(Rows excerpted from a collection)
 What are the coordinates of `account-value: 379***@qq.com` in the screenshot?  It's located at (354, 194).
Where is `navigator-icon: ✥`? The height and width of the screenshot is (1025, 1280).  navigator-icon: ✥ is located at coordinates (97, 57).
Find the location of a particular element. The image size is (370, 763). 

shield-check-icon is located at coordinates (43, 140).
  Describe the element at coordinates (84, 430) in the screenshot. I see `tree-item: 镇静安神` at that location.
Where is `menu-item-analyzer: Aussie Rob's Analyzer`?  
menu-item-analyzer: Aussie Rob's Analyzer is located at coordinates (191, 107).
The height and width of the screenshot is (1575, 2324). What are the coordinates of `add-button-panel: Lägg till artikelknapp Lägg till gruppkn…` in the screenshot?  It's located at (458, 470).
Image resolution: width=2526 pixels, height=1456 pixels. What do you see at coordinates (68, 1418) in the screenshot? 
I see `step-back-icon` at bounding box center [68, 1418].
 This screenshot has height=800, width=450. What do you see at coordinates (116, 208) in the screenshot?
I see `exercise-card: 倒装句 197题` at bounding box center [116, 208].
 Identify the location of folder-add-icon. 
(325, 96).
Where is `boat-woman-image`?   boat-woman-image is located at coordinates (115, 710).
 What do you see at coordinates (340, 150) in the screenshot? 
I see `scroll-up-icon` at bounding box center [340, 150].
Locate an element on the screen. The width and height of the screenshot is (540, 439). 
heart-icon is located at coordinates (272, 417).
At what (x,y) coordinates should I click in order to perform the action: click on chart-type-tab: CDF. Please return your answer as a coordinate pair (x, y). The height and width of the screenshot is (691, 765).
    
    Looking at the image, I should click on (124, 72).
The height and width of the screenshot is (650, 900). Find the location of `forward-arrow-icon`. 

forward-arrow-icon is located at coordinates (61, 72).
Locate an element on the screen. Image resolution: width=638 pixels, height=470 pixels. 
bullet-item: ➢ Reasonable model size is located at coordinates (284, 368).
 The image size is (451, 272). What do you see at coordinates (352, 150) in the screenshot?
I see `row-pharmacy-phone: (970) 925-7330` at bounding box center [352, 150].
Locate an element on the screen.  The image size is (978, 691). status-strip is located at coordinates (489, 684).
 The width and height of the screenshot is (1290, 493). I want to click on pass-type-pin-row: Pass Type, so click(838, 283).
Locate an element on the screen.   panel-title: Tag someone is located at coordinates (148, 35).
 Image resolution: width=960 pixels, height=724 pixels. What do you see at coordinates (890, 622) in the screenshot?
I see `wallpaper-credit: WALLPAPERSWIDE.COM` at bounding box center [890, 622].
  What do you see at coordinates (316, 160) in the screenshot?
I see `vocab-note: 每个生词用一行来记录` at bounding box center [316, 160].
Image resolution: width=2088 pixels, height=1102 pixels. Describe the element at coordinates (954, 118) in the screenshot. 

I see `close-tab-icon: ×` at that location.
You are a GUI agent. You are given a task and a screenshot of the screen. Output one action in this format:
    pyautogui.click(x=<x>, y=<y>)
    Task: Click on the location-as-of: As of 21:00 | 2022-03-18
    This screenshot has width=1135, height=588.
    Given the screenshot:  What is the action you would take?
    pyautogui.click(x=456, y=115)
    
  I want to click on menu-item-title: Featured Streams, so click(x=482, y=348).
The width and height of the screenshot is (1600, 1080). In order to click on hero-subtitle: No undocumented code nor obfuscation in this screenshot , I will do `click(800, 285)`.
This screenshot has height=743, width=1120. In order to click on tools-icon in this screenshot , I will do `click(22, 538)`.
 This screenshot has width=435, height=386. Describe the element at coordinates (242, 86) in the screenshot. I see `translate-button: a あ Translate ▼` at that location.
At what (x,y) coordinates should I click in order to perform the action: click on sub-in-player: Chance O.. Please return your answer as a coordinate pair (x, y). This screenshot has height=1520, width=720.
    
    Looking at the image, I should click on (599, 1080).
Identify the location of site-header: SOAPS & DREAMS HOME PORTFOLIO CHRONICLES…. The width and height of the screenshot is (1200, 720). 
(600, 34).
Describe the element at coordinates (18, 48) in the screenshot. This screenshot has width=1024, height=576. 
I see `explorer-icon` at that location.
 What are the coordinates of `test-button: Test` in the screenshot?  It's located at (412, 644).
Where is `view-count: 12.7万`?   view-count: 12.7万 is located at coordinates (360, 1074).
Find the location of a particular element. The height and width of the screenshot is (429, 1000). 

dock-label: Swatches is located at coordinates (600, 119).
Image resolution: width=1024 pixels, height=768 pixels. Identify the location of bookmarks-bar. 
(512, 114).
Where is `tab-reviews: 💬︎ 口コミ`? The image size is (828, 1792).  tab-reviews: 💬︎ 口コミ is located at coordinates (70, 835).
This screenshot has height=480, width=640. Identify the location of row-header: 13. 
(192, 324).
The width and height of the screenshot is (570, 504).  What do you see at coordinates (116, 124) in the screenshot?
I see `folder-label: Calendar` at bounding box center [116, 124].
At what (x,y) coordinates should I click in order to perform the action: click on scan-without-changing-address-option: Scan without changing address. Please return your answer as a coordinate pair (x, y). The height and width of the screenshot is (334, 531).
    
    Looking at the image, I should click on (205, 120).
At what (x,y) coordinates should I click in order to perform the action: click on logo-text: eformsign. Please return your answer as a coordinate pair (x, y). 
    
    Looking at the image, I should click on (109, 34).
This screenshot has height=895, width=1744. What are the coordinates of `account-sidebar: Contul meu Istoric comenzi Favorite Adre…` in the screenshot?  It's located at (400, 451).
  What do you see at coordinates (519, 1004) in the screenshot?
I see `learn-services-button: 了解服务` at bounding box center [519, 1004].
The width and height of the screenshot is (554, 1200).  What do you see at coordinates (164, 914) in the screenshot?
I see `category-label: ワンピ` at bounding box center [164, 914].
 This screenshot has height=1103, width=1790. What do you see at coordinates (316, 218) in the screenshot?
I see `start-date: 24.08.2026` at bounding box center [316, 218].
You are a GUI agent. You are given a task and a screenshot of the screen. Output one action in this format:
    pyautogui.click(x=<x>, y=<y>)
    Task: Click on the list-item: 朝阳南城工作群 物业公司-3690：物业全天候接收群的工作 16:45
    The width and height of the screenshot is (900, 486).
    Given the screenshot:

*INSTRUCTION*
Replace "What are the coordinates of" with "What is the position of" throughout the rows above, changing nothing else.

*TASK SOLUTION*
 What is the position of `account-value: 379***@qq.com` in the screenshot?  It's located at (354, 194).
Where is `navigator-icon: ✥`? The height and width of the screenshot is (1025, 1280).  navigator-icon: ✥ is located at coordinates (97, 57).
Find the location of a particular element. The image size is (370, 763). 

shield-check-icon is located at coordinates (43, 140).
  Describe the element at coordinates (84, 430) in the screenshot. I see `tree-item: 镇静安神` at that location.
Where is `menu-item-analyzer: Aussie Rob's Analyzer`?  
menu-item-analyzer: Aussie Rob's Analyzer is located at coordinates (191, 107).
The height and width of the screenshot is (1575, 2324). What is the position of `add-button-panel: Lägg till artikelknapp Lägg till gruppkn…` in the screenshot?  It's located at (458, 470).
Image resolution: width=2526 pixels, height=1456 pixels. What do you see at coordinates (68, 1418) in the screenshot? 
I see `step-back-icon` at bounding box center [68, 1418].
 This screenshot has height=800, width=450. What do you see at coordinates (116, 208) in the screenshot?
I see `exercise-card: 倒装句 197题` at bounding box center [116, 208].
 Identify the location of folder-add-icon. 
(325, 96).
Where is `boat-woman-image`?   boat-woman-image is located at coordinates (115, 710).
 What do you see at coordinates (340, 150) in the screenshot? 
I see `scroll-up-icon` at bounding box center [340, 150].
Locate an element on the screen. The width and height of the screenshot is (540, 439). 
heart-icon is located at coordinates (272, 417).
At what (x,y) coordinates should I click in order to perform the action: click on chart-type-tab: CDF. Please return your answer as a coordinate pair (x, y). The height and width of the screenshot is (691, 765).
    
    Looking at the image, I should click on (124, 72).
The height and width of the screenshot is (650, 900). Find the location of `forward-arrow-icon`. 

forward-arrow-icon is located at coordinates (61, 72).
Locate an element on the screen. Image resolution: width=638 pixels, height=470 pixels. 
bullet-item: ➢ Reasonable model size is located at coordinates (284, 368).
 The image size is (451, 272). What do you see at coordinates (352, 150) in the screenshot?
I see `row-pharmacy-phone: (970) 925-7330` at bounding box center [352, 150].
Locate an element on the screen.  The image size is (978, 691). status-strip is located at coordinates (489, 684).
 The width and height of the screenshot is (1290, 493). I want to click on pass-type-pin-row: Pass Type, so click(838, 283).
Locate an element on the screen.   panel-title: Tag someone is located at coordinates (148, 35).
 Image resolution: width=960 pixels, height=724 pixels. What do you see at coordinates (890, 622) in the screenshot?
I see `wallpaper-credit: WALLPAPERSWIDE.COM` at bounding box center [890, 622].
  What do you see at coordinates (316, 160) in the screenshot?
I see `vocab-note: 每个生词用一行来记录` at bounding box center [316, 160].
Image resolution: width=2088 pixels, height=1102 pixels. Describe the element at coordinates (954, 118) in the screenshot. 

I see `close-tab-icon: ×` at that location.
You are a GUI agent. You are given a task and a screenshot of the screen. Output one action in this format:
    pyautogui.click(x=<x>, y=<y>)
    Task: Click on the location-as-of: As of 21:00 | 2022-03-18
    This screenshot has width=1135, height=588.
    Given the screenshot:  What is the action you would take?
    pyautogui.click(x=456, y=115)
    
  I want to click on menu-item-title: Featured Streams, so click(x=482, y=348).
The width and height of the screenshot is (1600, 1080). In order to click on hero-subtitle: No undocumented code nor obfuscation in this screenshot , I will do `click(800, 285)`.
This screenshot has height=743, width=1120. In order to click on tools-icon in this screenshot , I will do `click(22, 538)`.
 This screenshot has width=435, height=386. Describe the element at coordinates (242, 86) in the screenshot. I see `translate-button: a あ Translate ▼` at that location.
At what (x,y) coordinates should I click in order to perform the action: click on sub-in-player: Chance O.. Please return your answer as a coordinate pair (x, y). This screenshot has height=1520, width=720.
    
    Looking at the image, I should click on (599, 1080).
Identify the location of site-header: SOAPS & DREAMS HOME PORTFOLIO CHRONICLES…. The width and height of the screenshot is (1200, 720). 
(600, 34).
Describe the element at coordinates (18, 48) in the screenshot. This screenshot has width=1024, height=576. 
I see `explorer-icon` at that location.
 What is the position of `test-button: Test` in the screenshot?  It's located at (412, 644).
Where is `view-count: 12.7万`?   view-count: 12.7万 is located at coordinates (360, 1074).
Find the location of a particular element. The height and width of the screenshot is (429, 1000). 

dock-label: Swatches is located at coordinates (600, 119).
Image resolution: width=1024 pixels, height=768 pixels. Identify the location of bookmarks-bar. 
(512, 114).
Where is `tab-reviews: 💬︎ 口コミ`? The image size is (828, 1792).  tab-reviews: 💬︎ 口コミ is located at coordinates (70, 835).
This screenshot has height=480, width=640. Identify the location of row-header: 13. 
(192, 324).
The width and height of the screenshot is (570, 504).  What do you see at coordinates (116, 124) in the screenshot?
I see `folder-label: Calendar` at bounding box center [116, 124].
At what (x,y) coordinates should I click in order to perform the action: click on scan-without-changing-address-option: Scan without changing address. Please return your answer as a coordinate pair (x, y). The height and width of the screenshot is (334, 531).
    
    Looking at the image, I should click on (205, 120).
At what (x,y) coordinates should I click in order to perform the action: click on logo-text: eformsign. Please return your answer as a coordinate pair (x, y). 
    
    Looking at the image, I should click on (109, 34).
This screenshot has height=895, width=1744. What is the position of `account-sidebar: Contul meu Istoric comenzi Favorite Adre…` in the screenshot?  It's located at (400, 451).
  What do you see at coordinates (519, 1004) in the screenshot?
I see `learn-services-button: 了解服务` at bounding box center [519, 1004].
The width and height of the screenshot is (554, 1200).  What do you see at coordinates (164, 914) in the screenshot?
I see `category-label: ワンピ` at bounding box center [164, 914].
 This screenshot has height=1103, width=1790. What do you see at coordinates (316, 218) in the screenshot?
I see `start-date: 24.08.2026` at bounding box center [316, 218].
You are a GUI agent. You are given a task and a screenshot of the screen. Output one action in this format:
    pyautogui.click(x=<x>, y=<y>)
    Task: Click on the list-item: 朝阳南城工作群 物业公司-3690：物业全天候接收群的工作 16:45
    The width and height of the screenshot is (900, 486).
    Given the screenshot:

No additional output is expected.